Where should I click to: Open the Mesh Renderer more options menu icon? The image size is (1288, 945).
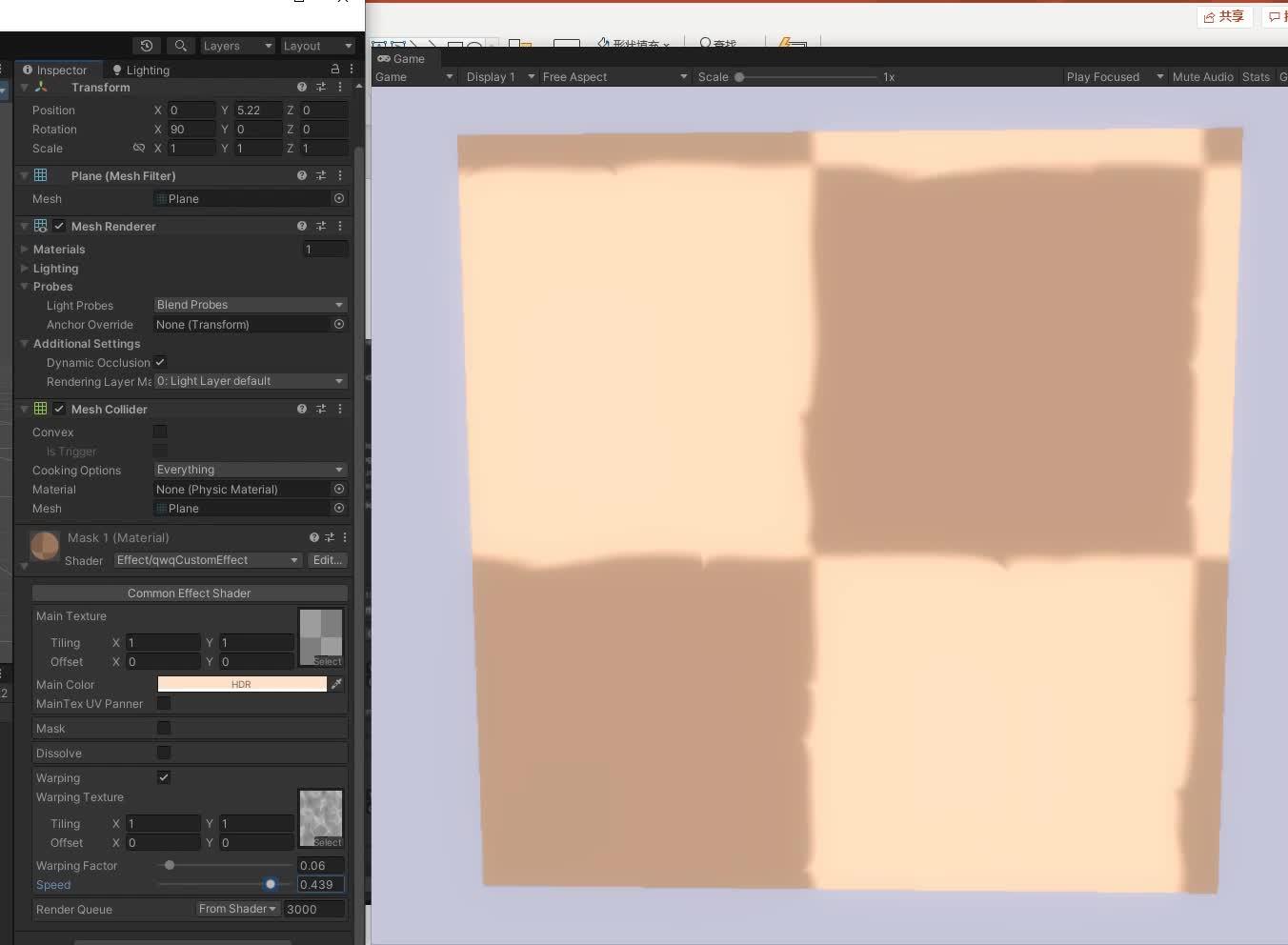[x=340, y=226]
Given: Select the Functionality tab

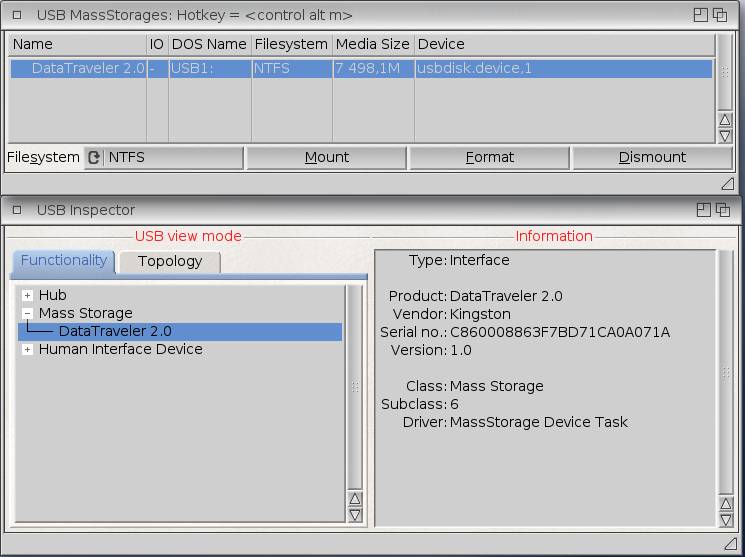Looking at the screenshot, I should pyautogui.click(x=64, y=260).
* * *
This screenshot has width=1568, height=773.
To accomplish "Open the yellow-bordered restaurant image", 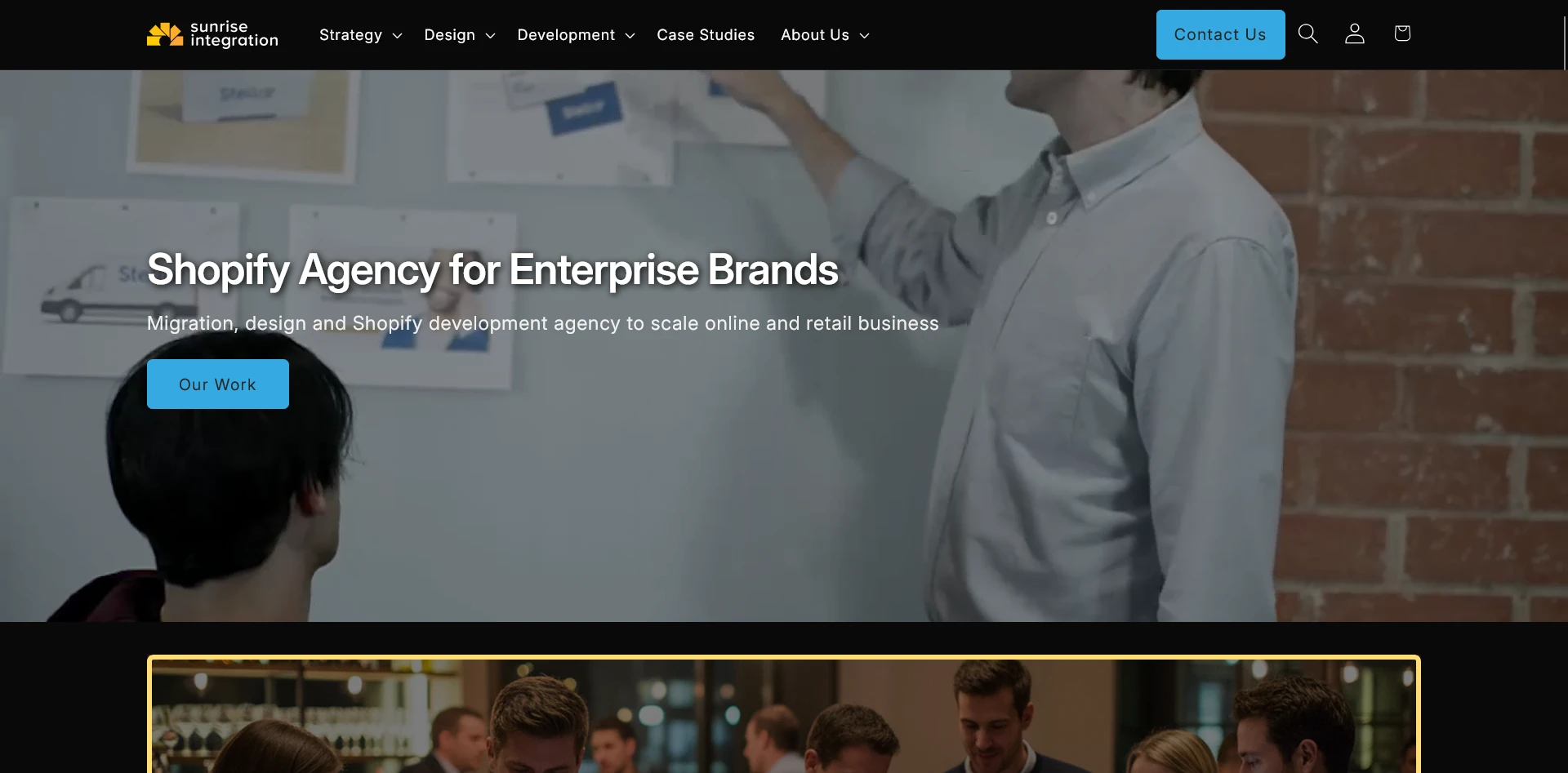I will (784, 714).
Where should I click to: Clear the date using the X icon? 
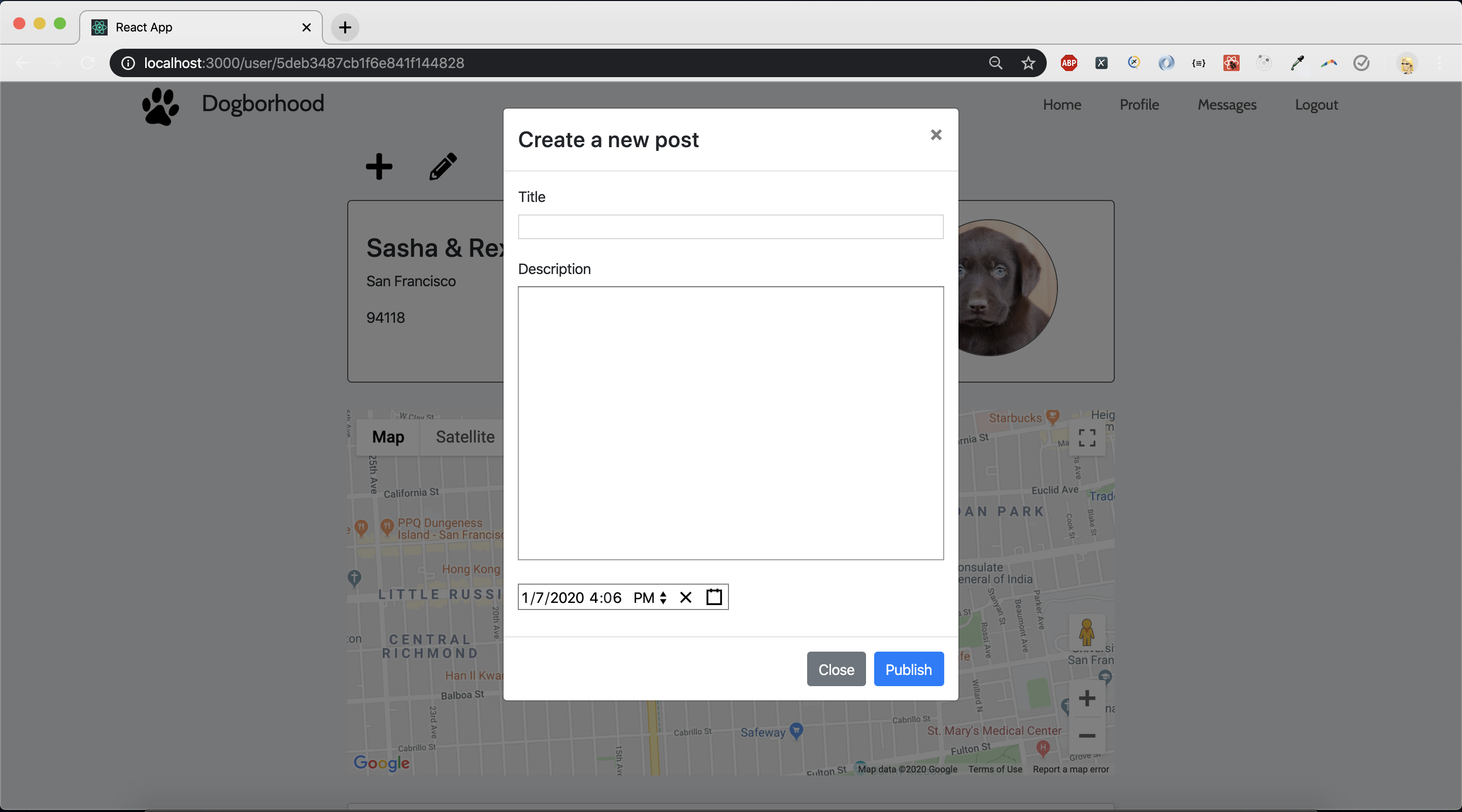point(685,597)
* * *
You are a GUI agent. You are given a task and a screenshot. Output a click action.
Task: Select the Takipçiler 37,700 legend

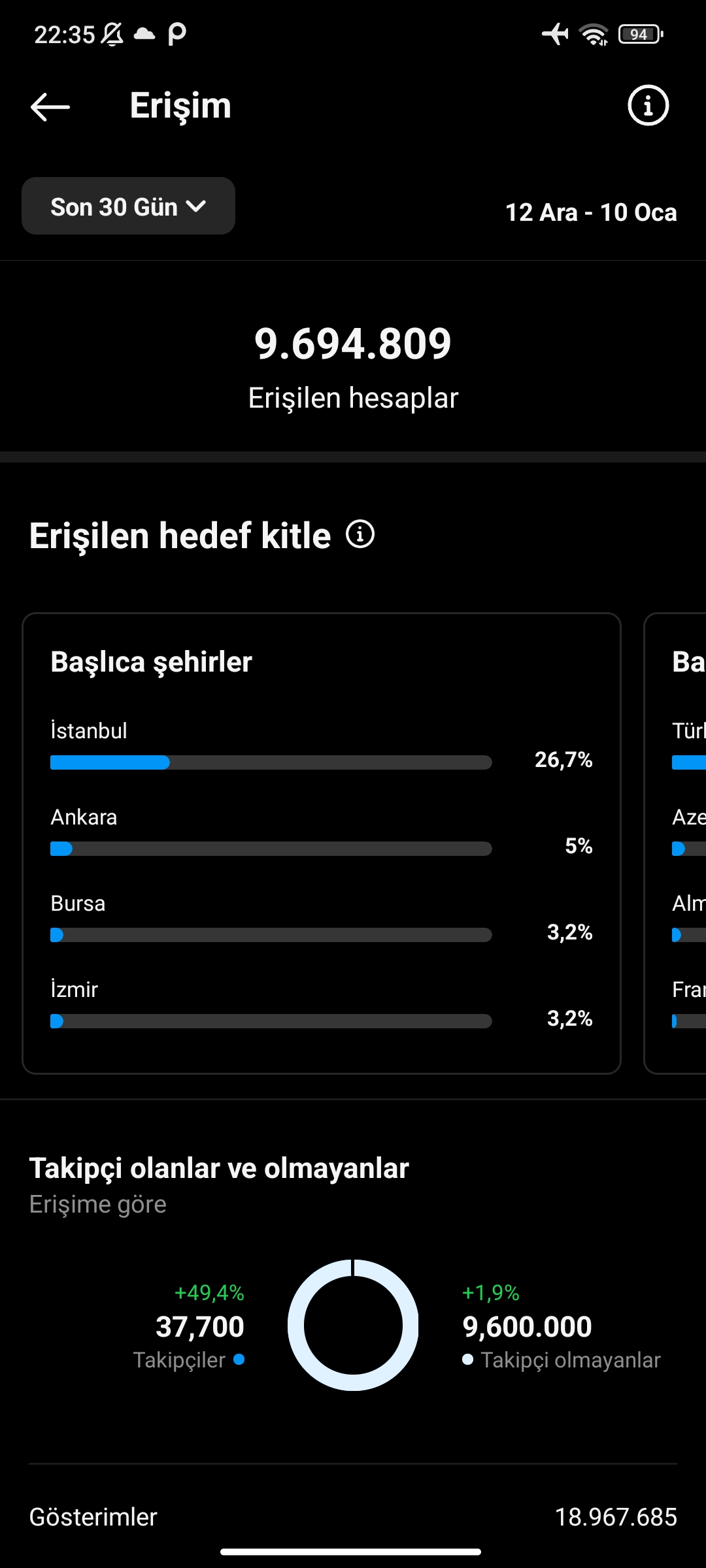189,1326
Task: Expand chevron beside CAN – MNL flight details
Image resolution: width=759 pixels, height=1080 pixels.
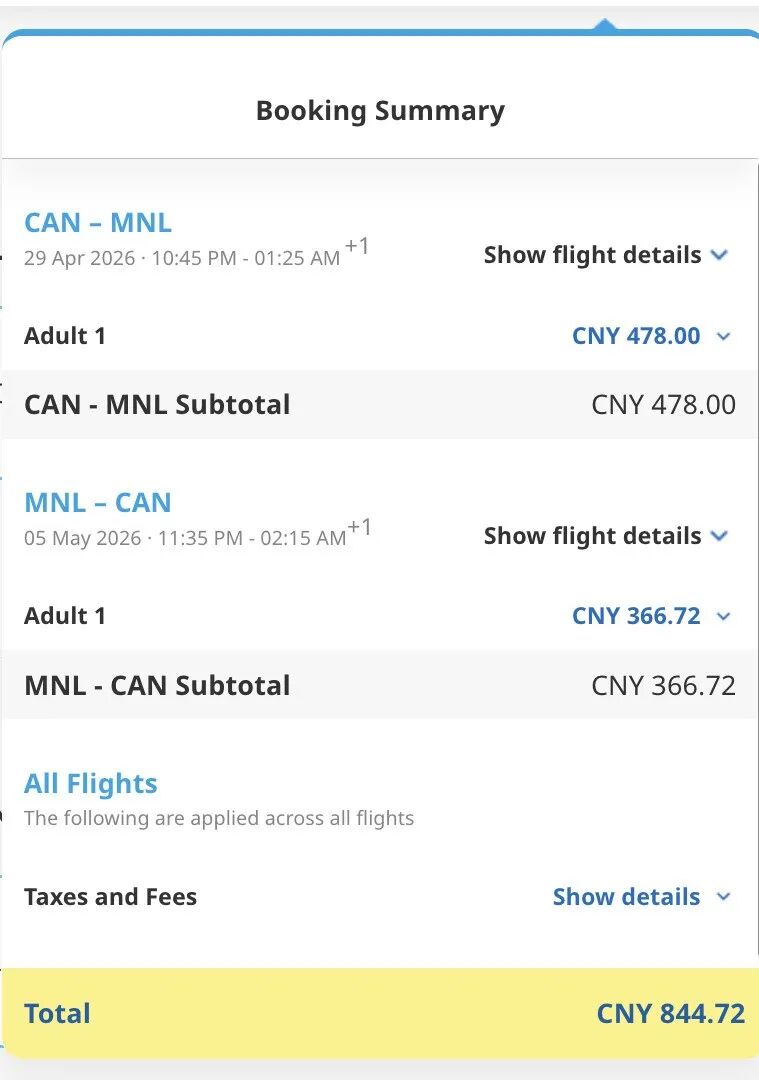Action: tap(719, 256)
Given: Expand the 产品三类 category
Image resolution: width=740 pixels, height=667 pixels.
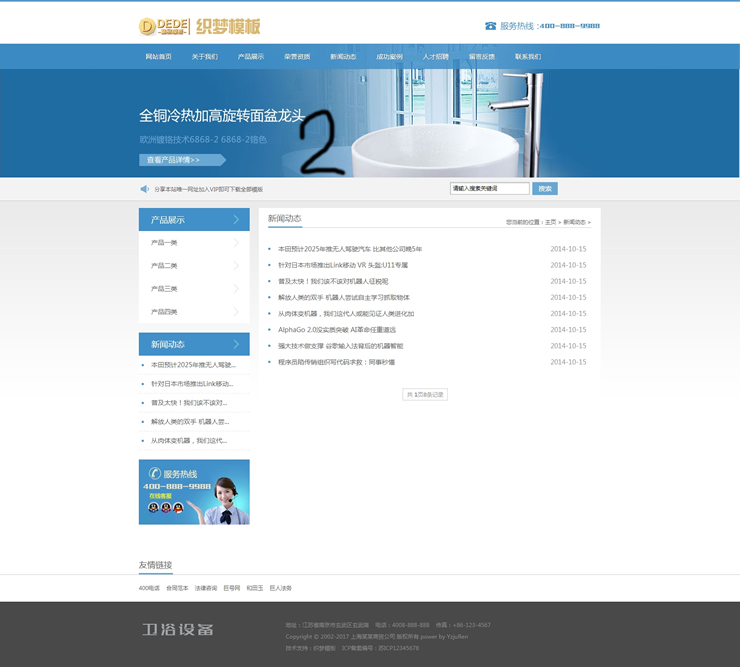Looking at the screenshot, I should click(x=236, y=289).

▶ SET TASK
Present the items between the lines holding "Where should I click to: Open" and "should pyautogui.click(x=64, y=260).", inclusive, as a two-column CSV with the headers instruction and answer. Put one row per item, place the item's text and its answer each in a single quoted field with line breaks replaced by spaces, and omit the pictures.

▶ EXERCISE RESPONSE
instruction,answer
"Where should I click to: Open the Mesh Renderer more options menu icon? The image size is (1288, 945).","[x=340, y=226]"
"Given: Select the Functionality tab","Looking at the screenshot, I should pyautogui.click(x=64, y=260)."